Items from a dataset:
........
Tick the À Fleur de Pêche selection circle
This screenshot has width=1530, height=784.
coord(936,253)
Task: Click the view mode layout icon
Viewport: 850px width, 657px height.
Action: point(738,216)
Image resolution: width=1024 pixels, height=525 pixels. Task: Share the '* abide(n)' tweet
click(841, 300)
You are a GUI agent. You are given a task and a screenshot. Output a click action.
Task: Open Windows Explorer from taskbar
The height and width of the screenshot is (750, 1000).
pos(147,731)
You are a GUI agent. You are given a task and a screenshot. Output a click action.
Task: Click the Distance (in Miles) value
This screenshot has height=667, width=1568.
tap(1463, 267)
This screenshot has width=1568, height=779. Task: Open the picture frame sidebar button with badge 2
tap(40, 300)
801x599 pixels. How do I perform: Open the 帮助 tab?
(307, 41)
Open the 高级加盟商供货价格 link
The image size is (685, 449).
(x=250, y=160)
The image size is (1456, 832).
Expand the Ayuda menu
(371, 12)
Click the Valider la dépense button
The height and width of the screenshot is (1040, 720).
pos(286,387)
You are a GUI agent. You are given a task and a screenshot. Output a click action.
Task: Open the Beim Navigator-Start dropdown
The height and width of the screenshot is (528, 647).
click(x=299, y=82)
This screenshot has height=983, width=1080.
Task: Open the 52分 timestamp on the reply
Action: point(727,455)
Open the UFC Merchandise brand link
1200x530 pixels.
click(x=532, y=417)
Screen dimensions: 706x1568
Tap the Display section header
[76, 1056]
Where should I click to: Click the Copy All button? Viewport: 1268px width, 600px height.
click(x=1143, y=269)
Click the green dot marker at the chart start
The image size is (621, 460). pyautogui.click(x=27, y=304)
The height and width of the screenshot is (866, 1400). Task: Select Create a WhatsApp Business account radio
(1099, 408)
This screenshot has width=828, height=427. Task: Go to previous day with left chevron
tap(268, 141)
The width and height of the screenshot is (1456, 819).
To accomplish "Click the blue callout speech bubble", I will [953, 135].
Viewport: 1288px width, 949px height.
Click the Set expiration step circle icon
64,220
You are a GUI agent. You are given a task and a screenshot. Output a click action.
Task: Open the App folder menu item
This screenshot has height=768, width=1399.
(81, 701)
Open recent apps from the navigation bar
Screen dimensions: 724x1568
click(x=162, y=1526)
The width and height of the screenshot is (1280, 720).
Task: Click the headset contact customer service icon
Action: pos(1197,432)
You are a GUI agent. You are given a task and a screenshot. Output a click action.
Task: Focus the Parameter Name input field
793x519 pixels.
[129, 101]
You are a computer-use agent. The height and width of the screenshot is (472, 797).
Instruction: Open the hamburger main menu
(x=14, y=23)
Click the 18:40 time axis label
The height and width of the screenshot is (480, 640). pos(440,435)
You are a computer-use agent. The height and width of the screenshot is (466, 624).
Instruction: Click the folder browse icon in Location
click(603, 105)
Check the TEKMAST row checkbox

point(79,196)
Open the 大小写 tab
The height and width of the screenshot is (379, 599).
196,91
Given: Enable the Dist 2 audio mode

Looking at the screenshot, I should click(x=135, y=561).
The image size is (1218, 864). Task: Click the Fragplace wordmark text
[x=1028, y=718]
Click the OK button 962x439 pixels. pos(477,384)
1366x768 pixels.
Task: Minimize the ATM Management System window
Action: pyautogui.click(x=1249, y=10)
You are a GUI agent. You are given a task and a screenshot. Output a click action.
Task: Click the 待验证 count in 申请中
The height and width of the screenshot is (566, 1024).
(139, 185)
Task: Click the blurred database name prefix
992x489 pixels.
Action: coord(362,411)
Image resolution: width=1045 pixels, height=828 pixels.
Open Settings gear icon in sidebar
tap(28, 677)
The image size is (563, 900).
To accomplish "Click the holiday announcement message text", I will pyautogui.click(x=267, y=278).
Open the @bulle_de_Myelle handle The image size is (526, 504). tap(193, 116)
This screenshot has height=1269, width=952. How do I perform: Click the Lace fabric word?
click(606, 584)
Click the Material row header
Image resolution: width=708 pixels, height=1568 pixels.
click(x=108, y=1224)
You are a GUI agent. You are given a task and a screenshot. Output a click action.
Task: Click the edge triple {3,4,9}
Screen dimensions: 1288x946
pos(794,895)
........
» **PROBLEM STATEMENT**
Copy out the stretch of items from the line containing "Open the 大小写 tab" through the line containing "[x=1028, y=718]", with both of those lines included.

» **SOLUTION TO THIS PROBLEM**
Open the 大小写 tab
The height and width of the screenshot is (379, 599).
196,91
Given: Enable the Dist 2 audio mode

Looking at the screenshot, I should click(x=135, y=561).
The image size is (1218, 864). Task: Click the Fragplace wordmark text
[x=1028, y=718]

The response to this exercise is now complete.